### Objectives
1 – In the forum thread on staying warm at night, why does the poster recommend sleeping socks, and why fat, fluffy wool ones? Answer in one to three sentences.
2 – List the pieces of gear that the warmth-for-weight post in the forum thread on staying warm at night recommends, in the order it ranks them.
3 – In the forum thread on staying warm at night, when the 15-degree bag was tested, down to what temperature was it comfortable for women?

### Passage given
▬▬▬▬▬▬▬▬▬▬

Locale: Central Oklahoma
Cold, Cold Women on 03/04/2010 15:30:50 MST Print View

I have read that men and women differ a lot when it comes to warmth. A 15 degree bag was tested, and it was comfortable to 16 degrees for men and around 27 degrees for women.

An article about some of the differences -

David Chenault
(DaveC) - BPL Staff - F

Locale: Crown of the Continent
warmth for weight on 03/04/2010 15:31:55 MST Print View

Edit: BEST warmth gained on a cold night is a snickers eaten right before bed.

I think the most warmth for weight can be had in a sleeping bag with a really good hood and draft collar, like that found on my Western Mountaineering Antelope. They do an amazing job of stopping air movement inside the bag, and cinching them up really adds warmth.

Next would probably be a simple Ridgerest or comparable foam pad. For similar weight with light inflatable pads, it seems like you get more comfort but not more insulation.

Next, sleeping socks. Cold feet make everything else seem cold. I like fat, fluffy wool, as they do a good job of wicking away any trace moisture and keeping the feet happy.

Next, a light puffy coat. You can stay warm before bed, during midnight bathroom trips, and when you get up in the morning. Stay warm by keeping the warmth in.

▬▬▬▬▬▬▬▬▬▬

### Dataset extract
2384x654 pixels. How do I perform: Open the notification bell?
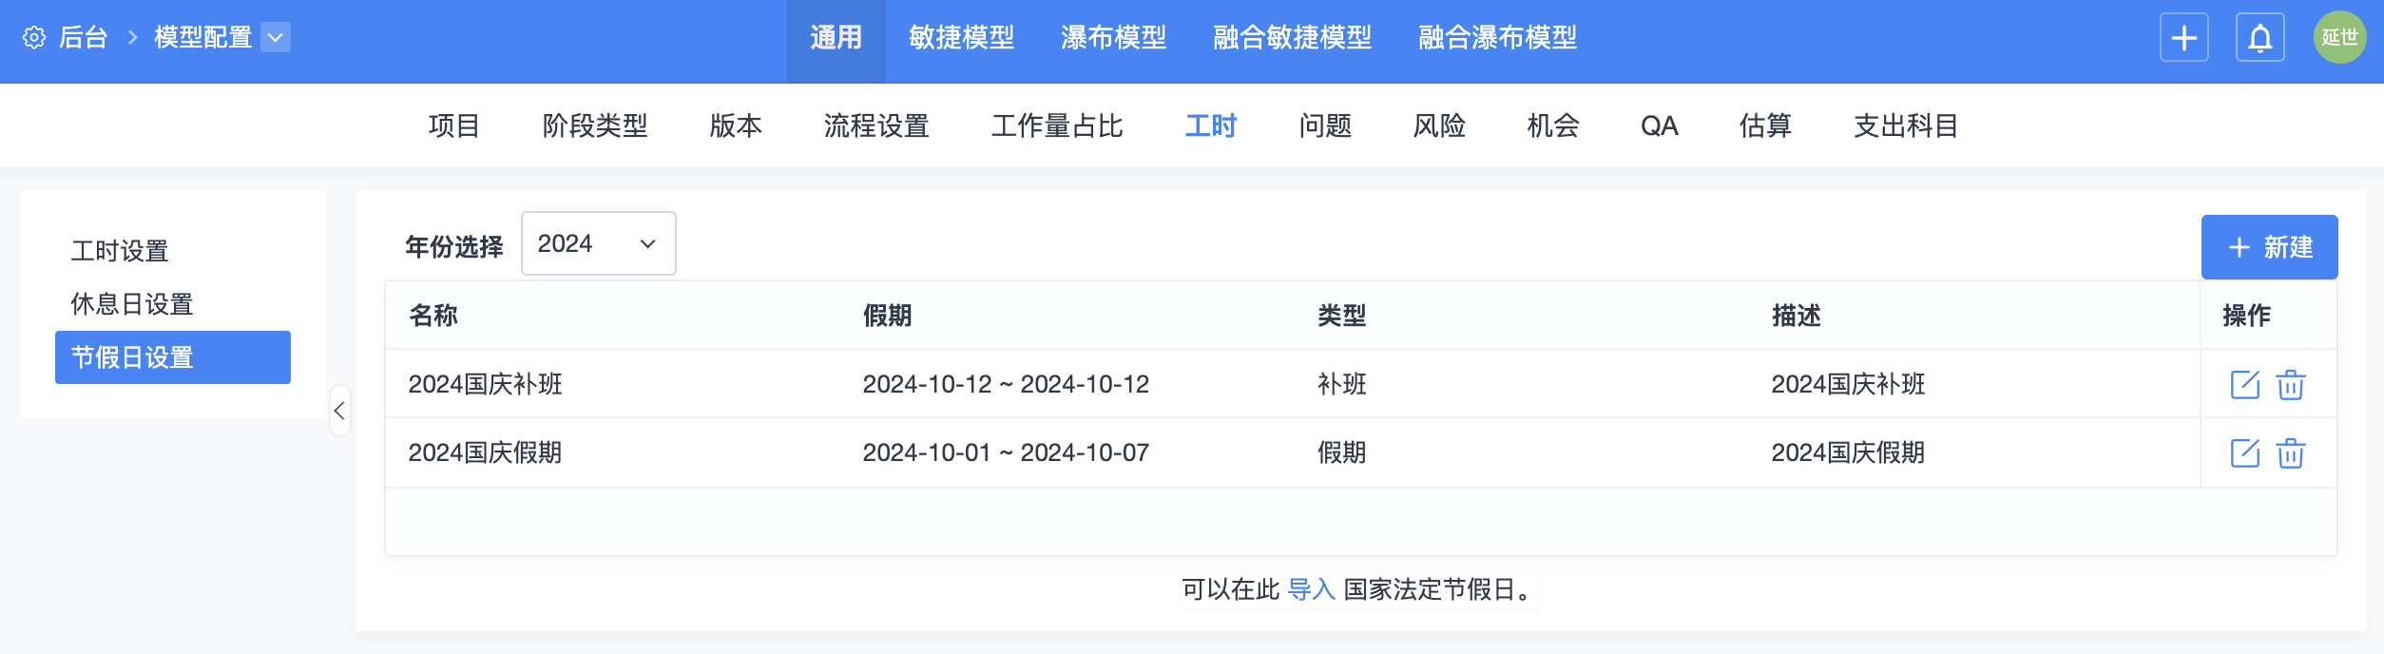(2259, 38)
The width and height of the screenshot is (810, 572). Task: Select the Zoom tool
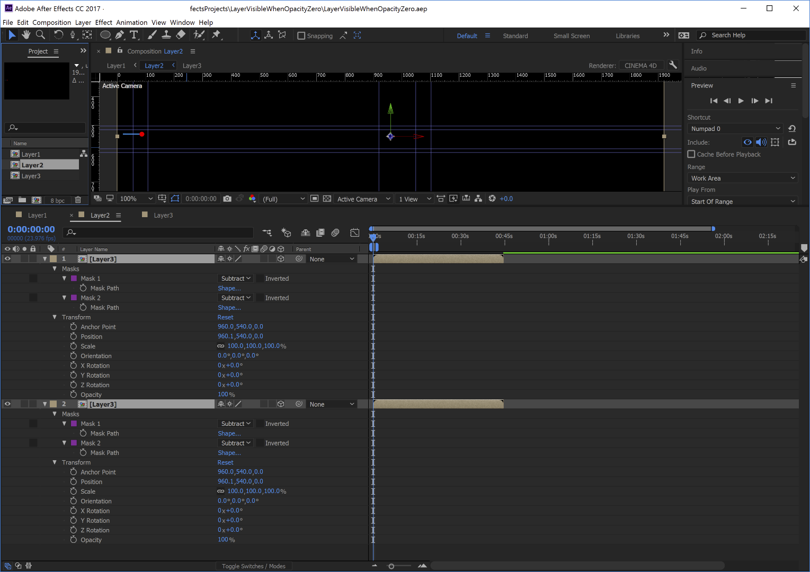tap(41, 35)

▬▬▬▬▬▬▬▬▬▬

### Outputs in order
1 – Sleeping socks are recommended because cold feet make everything else seem cold. Fat, fluffy wool is preferred because it wicks away any trace of moisture and keeps the feet happy.

2 –
1. A sleeping bag with a really good hood and draft collar
2. A simple Ridgerest or comparable foam pad
3. Sleeping socks
4. A light puffy coat

3 – Around 27 degrees.